Fibroids are benign muscular tumors that grow in the wall of the uterus. They can be as small as seeds or as big as grapefruits causing a person to look six to seven months pregnant. They can grow as a single tumor or multiple tumors. Not all women have symptoms of fibroids; however, those who do have symptoms experience heavy menstrual bleeding, pressure on the bladder, rectal pressure, and pain in the abdomen, lower back, and pelvis.
Although little is know about the cause of fibroids and what causes them to shrink and grow, researchers think that many factors such as hormonal and genetics play a role. According to the National Institutes of Health other factors that increase the risk of fibroids are obesity, high blood pressure, low levels of vitamin D, older than forty years of age, reproductive issues, and being African American. African American women are three times more likely to have fibroids than any other women in the United States. African American women are also more likely to have multiple fibroids, larger fibroids, and experience more severe symptoms.

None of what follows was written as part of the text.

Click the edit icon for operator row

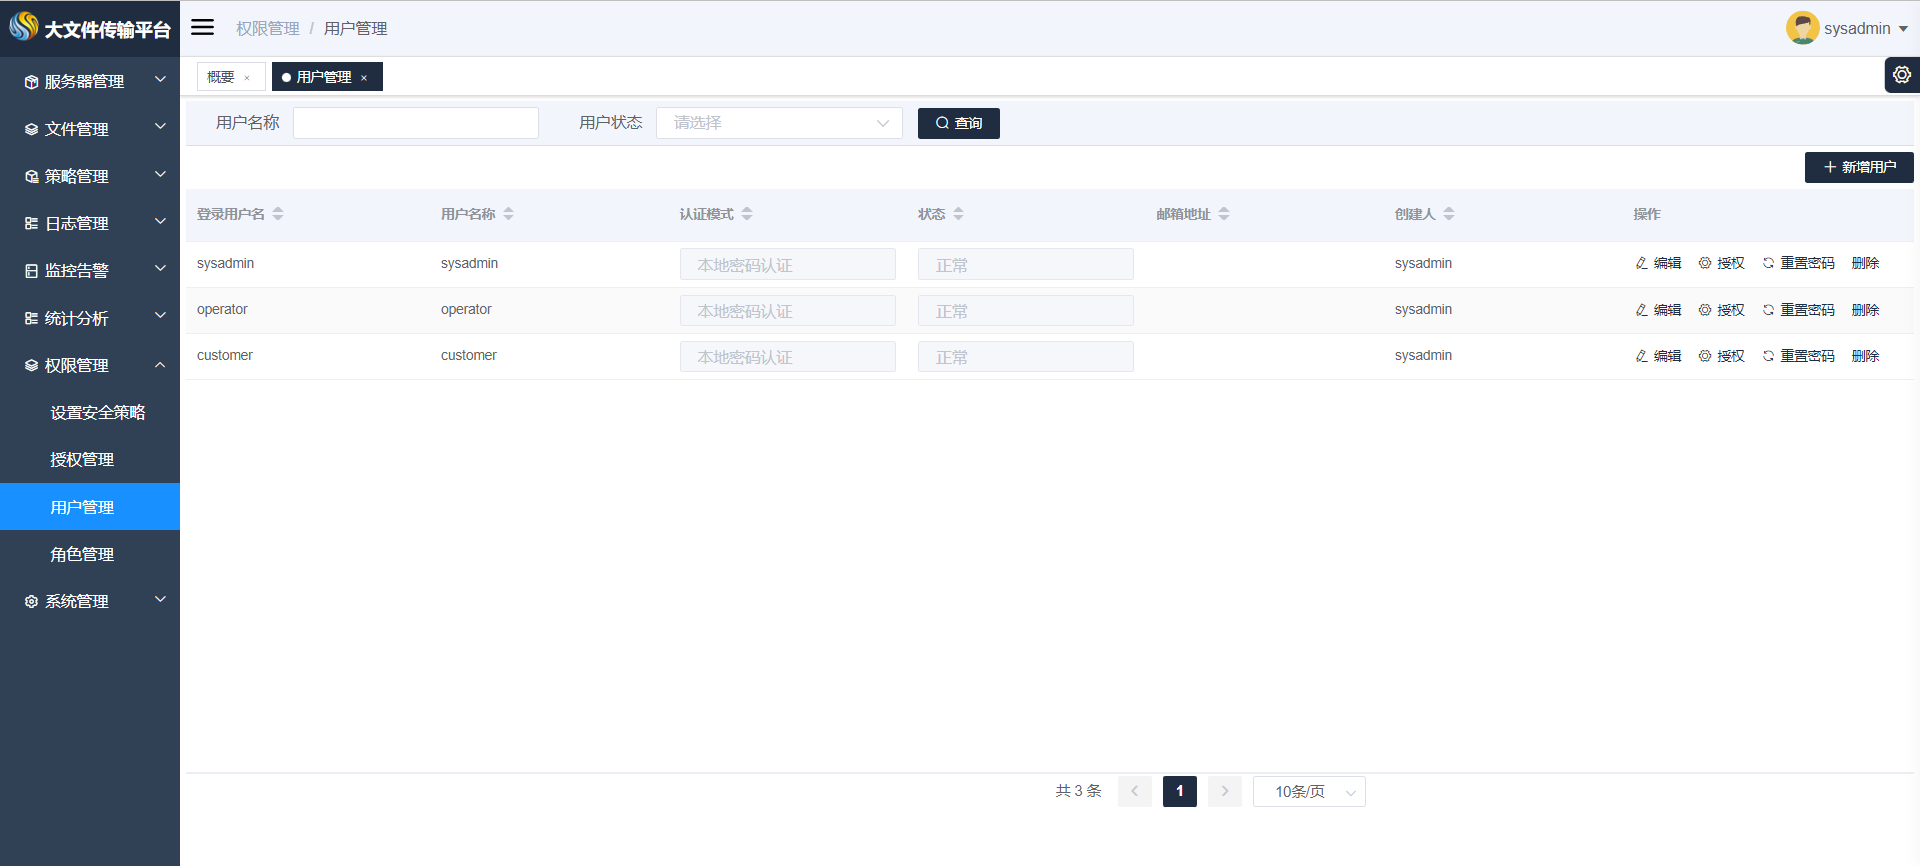[x=1642, y=310]
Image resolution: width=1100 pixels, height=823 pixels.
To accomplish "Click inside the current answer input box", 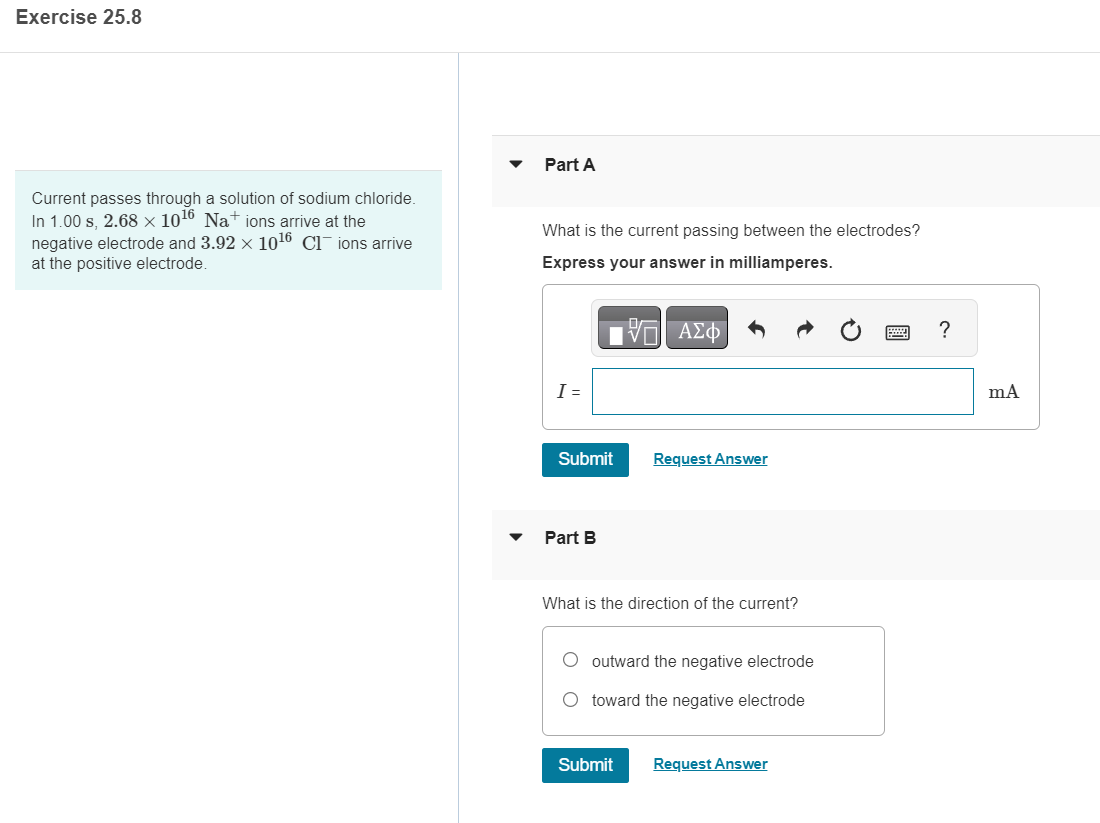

There are many treatment options in which you can discuss with your physician to see what treatment is right for you. Treatments depend on factors like; if you plan on becoming pregnant in the future, the size of your fibroids, the location of the fibroids, your age, and how close you are to having menopause. As with any treatment programs, it is important to know your options and ask your doctor as many questions as possible, so you are making the right decision for your body and future.
If you experience mild symptoms your doctor can prescribe your typical pain medication. Taking birth control can control heavy bleeding, and a drug called Lupron can shrink your fibroids.